Work is beginning again on the stalled 1 Commercial Street tower on the edge of the City of London in the Borough of Tower Hamlets.
Previously a victim of the international banking collapse of 2008, and the failure of its Icelandic backers, the scheme has been picked up by Redrow Homes, one of the largest domestic builders in the United Kingdom.
This marks quite a change for a company like Redrow who had previously concentrated on suburban housing estates and left the development of city centre towers to rivals like Barratt Developments and Berkeley Homes.
Replacing John Seifert Architects on the designs are Broadway Malyan. Previous original plans for the scheme saw a wholly office tower planned of 17 floors above ground, but these have been revised.
There will be a ground floor, followed by office floors from levels 1 to 6. Above that all the way to the penthouses on the 21st floor will be a collection of 217 new residential apartments.
The retention of the office on the lower part of the tower may have something to do with the fact that the scheme had already progressed too far for them to modify these floors substantially into residential. As such they have noticeably larger floor-to-floor heights of 3.775 metres each rather than the 2.75 metres for the residential floors. This reduction of about 1 metre in each floor has allowed the developers to fit more floors into what is almost the same size building envelope as before of approaching 80 metres in height.

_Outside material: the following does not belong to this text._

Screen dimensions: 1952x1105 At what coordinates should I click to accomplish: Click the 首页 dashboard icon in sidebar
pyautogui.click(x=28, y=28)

The design remains much as before, but the offices will have revised brise soleils attached to their concrete floor slabs to improve the solar shading of those floors. For the residential apartments projecting stainless steel and aluminium balconies will feature instead, These provide visual cues as to the nature of each floor in the development.
On the eastern corner of One Commercial Street will be a projecting glass fašade overhanging the pavement. At night it's intended to light this up providing the latest illuminated colour focal point for London's still orange skyline.
Work halted on the development in late 2008, but is now finally restarting. Redrow meanwhile are busy promoting the scheme to the upper end of the London residential market.